張海琴 林佳媛 龐帥 蔣仁 程齊儉
慢性氣道疾病主要包括慢性阻塞性肺疾病(簡稱慢阻肺)和支氣管哮喘(簡稱哮喘),今年的新型冠狀病毒疫情提示伴隨慢阻肺等基礎病的患者預后不良,重癥及死亡率高[1-2]。因此,在疫情期間,如何規范、高效地管理慢性氣道病,尤為重要,全球GOLD(Global initiative forchronic obstructive lung disease)指南推薦穩定期患者首選吸入治療(支氣管舒張劑、吸入糖皮質激素)[3], GINA(Global Initiative for Asthma)指南推薦哮喘患者首選長效β2受體激動劑聯合吸入糖皮質激素治療[4]。慢性氣道疾病的規范治療尤其穩定期隨訪管理對疾病三級預防至關重要;2020年1月底至2020年4月期間,因疫情,建議減少外出及不必要的就醫等,對該類疾病的規范治療造成壓力。

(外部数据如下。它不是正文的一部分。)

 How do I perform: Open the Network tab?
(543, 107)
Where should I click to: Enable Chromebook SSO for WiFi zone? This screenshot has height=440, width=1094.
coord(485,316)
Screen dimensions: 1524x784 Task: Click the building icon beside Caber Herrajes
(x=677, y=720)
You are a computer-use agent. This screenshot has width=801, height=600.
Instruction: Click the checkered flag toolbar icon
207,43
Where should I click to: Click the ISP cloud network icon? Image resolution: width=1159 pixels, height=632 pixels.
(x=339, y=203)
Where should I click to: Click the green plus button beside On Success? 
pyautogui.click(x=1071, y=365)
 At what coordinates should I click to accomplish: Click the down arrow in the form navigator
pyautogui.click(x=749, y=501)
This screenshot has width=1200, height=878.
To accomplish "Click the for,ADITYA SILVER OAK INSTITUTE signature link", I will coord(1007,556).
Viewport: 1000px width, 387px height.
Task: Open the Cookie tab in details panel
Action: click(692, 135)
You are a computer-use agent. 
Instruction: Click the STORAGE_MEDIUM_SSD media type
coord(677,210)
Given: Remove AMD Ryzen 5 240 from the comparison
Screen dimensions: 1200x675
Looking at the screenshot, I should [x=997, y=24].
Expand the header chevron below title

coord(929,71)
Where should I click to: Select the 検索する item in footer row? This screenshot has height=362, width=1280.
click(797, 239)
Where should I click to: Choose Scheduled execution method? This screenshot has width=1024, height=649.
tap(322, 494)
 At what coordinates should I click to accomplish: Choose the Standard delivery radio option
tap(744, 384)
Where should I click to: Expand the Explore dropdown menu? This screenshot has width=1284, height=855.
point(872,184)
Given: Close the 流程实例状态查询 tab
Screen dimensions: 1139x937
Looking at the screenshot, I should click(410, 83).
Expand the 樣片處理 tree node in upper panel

本研究通過電話回訪形式對曾在我院就診的慢性氣道疾病患者問卷調查,評估疫情期間的病情與治療狀態、影響因素,為完善進一步干預措施提供臨床依據。
納入標準: ① 符合GOLD[3]及GINA[4]診斷標準,2013年-2019年出院或門診隨訪的慢阻肺或支氣管哮喘患者。② 患者能夠進行語言交流,有正確理解、溝通能力。③ 患者本人或家屬有電話聯系方式,愿意配合問卷調查。排除標準: ① 有未獲控制的其他系統合并癥患者。 ② 有認知功能障礙、無法正確交流表達,或配合調查依從性差的患者。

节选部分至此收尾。